I met the following function to evaluate,
$$v(x)=\int_{-\infty}^{-a} G(t) ln(\vert t - x \vert) \mathrm{d}t + \int_{-a}^{a} -N ln(\vert t - x \vert) \mathrm{d}t + \int_{a}^{\infty} G(t) ln(\vert t - x \vert) \mathrm{d}t$$, where G is an unknown even function, N is a constant.
After multiple attempts I discovered I am not even close to the solution, which is achieved by the change of variables $$t = ar \qquad x = a \zeta \qquad g(r) = G(ar)/N$$, leading to the solution
$$aN \{2ln (a) \int_{1}^{\infty} g(r) \mathrm{d}r + \int_{1}^{\infty} g(r) ln (\vert r^{2} - \zeta^{2} \vert ) -2 ln (a) -ln (\vert \zeta^{2}-1 \vert) + \zeta \, ln (\frac{\zeta - 1}{\zeta + 1}) +2 \}$$,

wellI get only the first term, but am completely lost as to where the squared variables in the logarithm argument came from in the second term, where could they come from...
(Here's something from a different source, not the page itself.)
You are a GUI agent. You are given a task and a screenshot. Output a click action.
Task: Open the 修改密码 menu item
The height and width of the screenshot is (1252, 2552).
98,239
Any hint would be the most welcome.
thanks as usual

2. Feb 10, 2014

pasmith

Since $g$ is even, you have
$$\int_{-\infty}^{-1} g(r) \ln|r - \zeta| \,dr = \int_1^\infty g(r) \ln |r + \zeta|\,dr$$
and adding $\int_1^\infty g(r) \ln |r - \zeta|\,dr$ and simplifying the logarithms will give the second term.

3. Feb 10, 2014

muzialis

Thank you ever so much. That is massive progress. The third term, $$-2ln(a)$$ is easily explained, all there is to do now is to understand the origin of the fourth and fifth terms...
They should originate from the integral
$$\int_{-a}^{a} ln (\vert r - \zeta \vert) \mathrm{d}r$$
which I should be able to compute by splitting it into $$\int_{-a} ^{\zeta} \quad \int_{\zeta}^{a}$$in order to get rid of the absolute value and then use a basic antiderivative, I am on it now..
thanks again